• Study text:
Koy ’20 Acquires New Perspectives Of Healthcare In Cambodia

Sopheara Koy ’20

Sopheara Koy ’20 — Among human rights, the right to life is regarded as one of the most fundamental rights that every human automatically inherited. Sadly enough, this right is continuously bombarded by various health issues presented within different parts of the world. For decades, Cambodia has been pounded by a copious amount of healthcare crises that have led to terrible consequences such as high mortality rate and low life expectancy to name a few. The health issues concerning this country have channeled my desire to become one of its future healthcare resources.

Within the summer of 2019, I was given a fantastic opportunity of interning at Angkor Hospital for Children (AHC) and its microbiology research unit (COMRU). AHC is a children’s hospital located within the center of Siem Reap province in Cambodia. It was first established in 1999 by a renowned Japanese photographer, and since then, this non-profit pediatric facility is running through national and international donations. I was very enthusiastic about having my 2019 summer internship placed within a hospital where I used to be one of its patients back during the early 2000s. I would like to give my greatest thanks to the funding provided by the Dill Fund program for making this opportunity possible.

• Input data:
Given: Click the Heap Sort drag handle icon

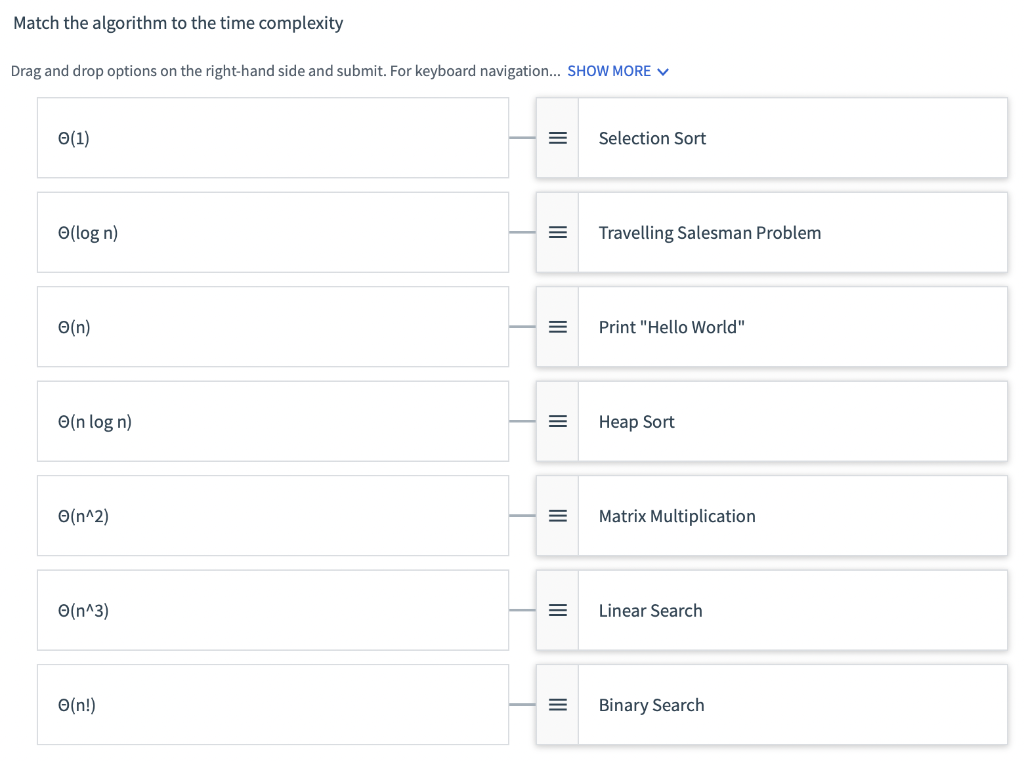Looking at the screenshot, I should coord(557,421).
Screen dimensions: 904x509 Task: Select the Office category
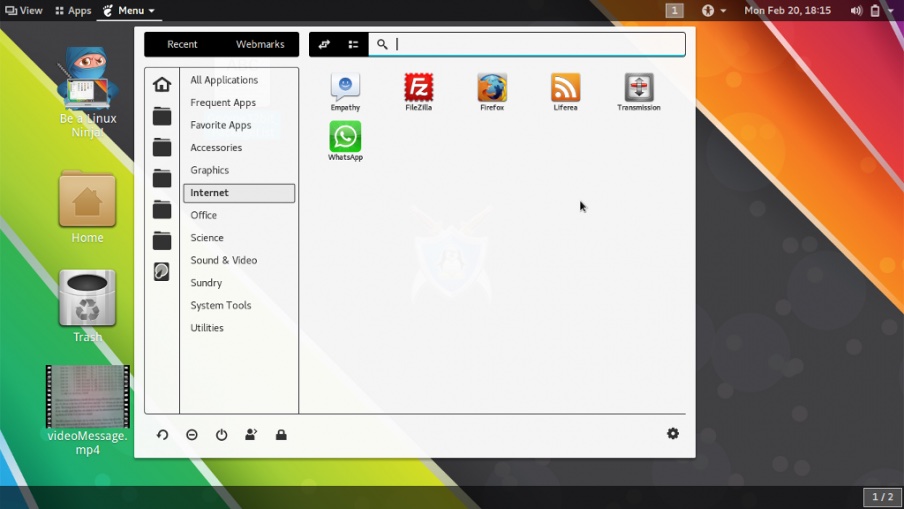point(204,215)
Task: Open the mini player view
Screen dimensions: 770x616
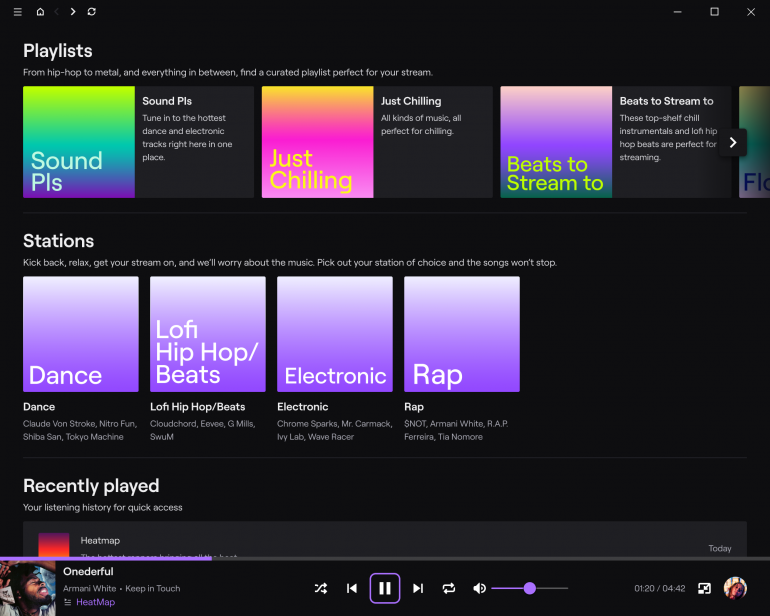Action: 704,589
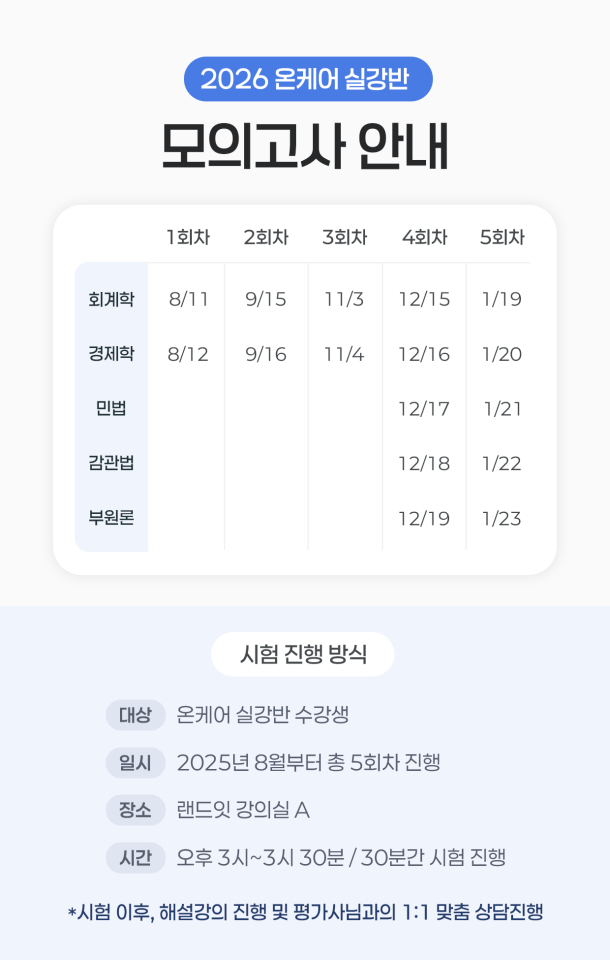Viewport: 610px width, 960px height.
Task: Select the 민법 row label
Action: coord(111,408)
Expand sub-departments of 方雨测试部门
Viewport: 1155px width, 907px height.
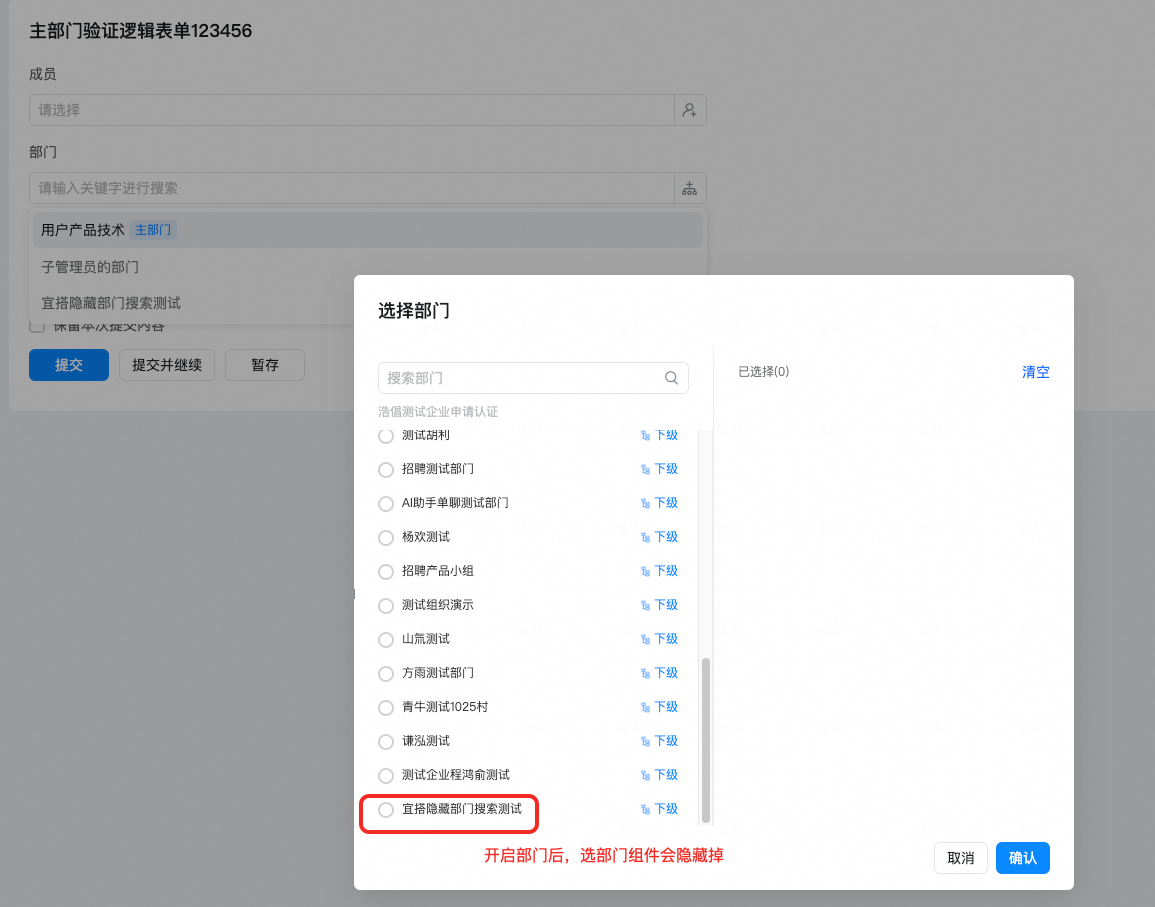tap(659, 673)
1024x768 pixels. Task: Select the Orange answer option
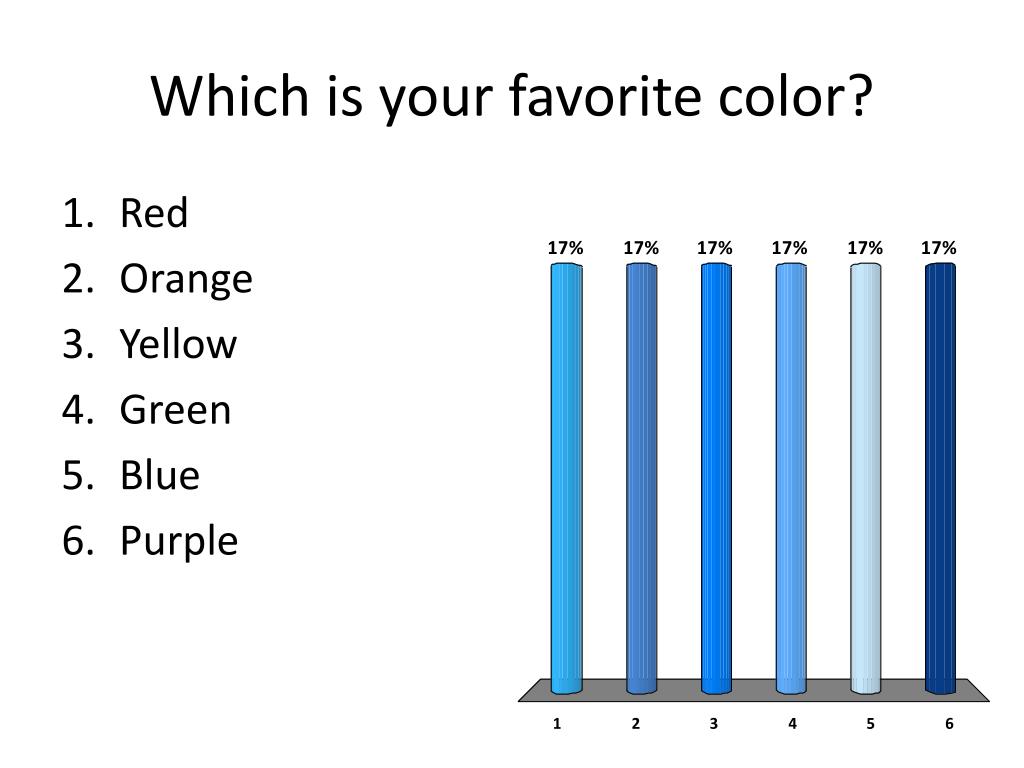157,280
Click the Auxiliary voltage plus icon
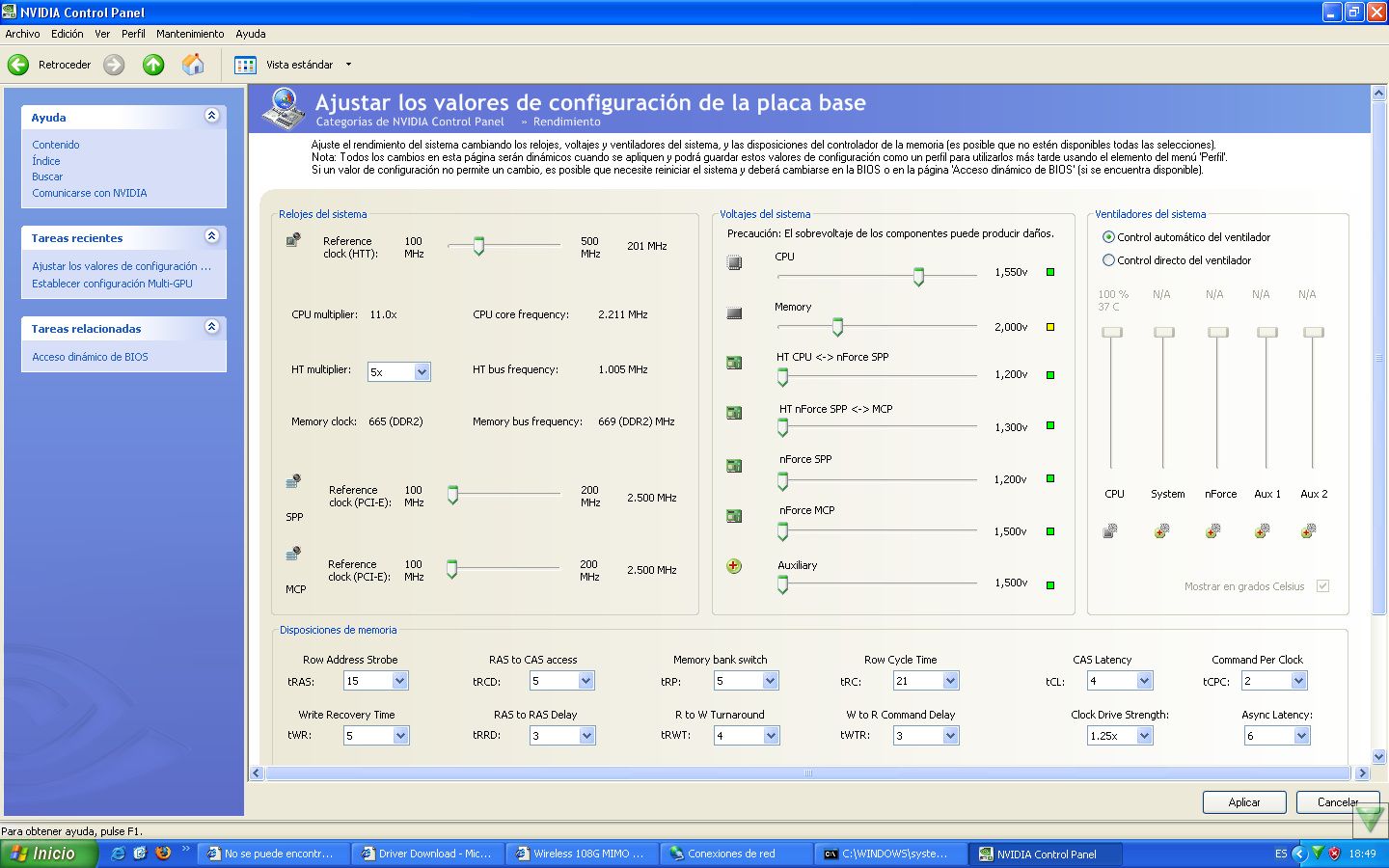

• Requirement 1: Please rewrite the paragraph of the essay on healthcare in Cambodia that begins "Within the summer of 2019" as a short bulleted list that keeps its main facts.
• Requirement 2: In the essay on healthcare in Cambodia, who established Angkor Hospital for Children?
• Requirement 3: Carry on the essay on healthcare in Cambodia from its last sentence.

• Reply 1:
- Summer 2019: internship at Angkor Hospital for Children (AHC) and its microbiology research unit (COMRU)
- AHC: a children's hospital in the center of Siem Reap province, Cambodia
- Founded in 1999 by a renowned Japanese photographer
- Non-profit pediatric facility funded by national and international donations
- The writer was once a patient there in the early 2000s
- The Dill Fund program funded the internship

• Reply 2: A renowned Japanese photographer.

• Reply 3:
The internship at AHC had provided me a unique set of healthcare experiences within the realm of medical research and clinical processing. I have received numerous clinical experiences by working closely with doctors stationed in different departments of the hospital. Such experiences include shadowing the doctors in different wards which include Inpatient Department (IPD), Outpatient Department (OPD), Intensive Care Unit (ICU), Emergency Room (ER), and Neonatal Intensive Care Unit (NICU). Within each department, I have observed closely the way in which doctors determined diagnoses of diseases through verbal and physical examinations with patients. In addition to observations, I also had a chance to chat with doctors about the underlying principles of the diseases as well as discussing the overall medical and health status of patients through examination over medication history and other relevant recorded vital signs. For instance, we scrutinized over the type of antibiotic used with patients while being critical about the excessive use of an antibiotic like Meropenem.

Meanwhile, the most rewarding experience perhaps came from another type of clinical activity that I participated in along with medical residencies in IPD, ICU/ER, and NICU. This aspect of clinical experience was comprised of critical education that a health practitioner should have regarding clinical and laboratory processes of making the right diagnoses from briefing over medical status to prescribing drugs. These medical board rounds gave me a holistic outlook on how doctors tackle health issues in addition to the psychology of treating patients.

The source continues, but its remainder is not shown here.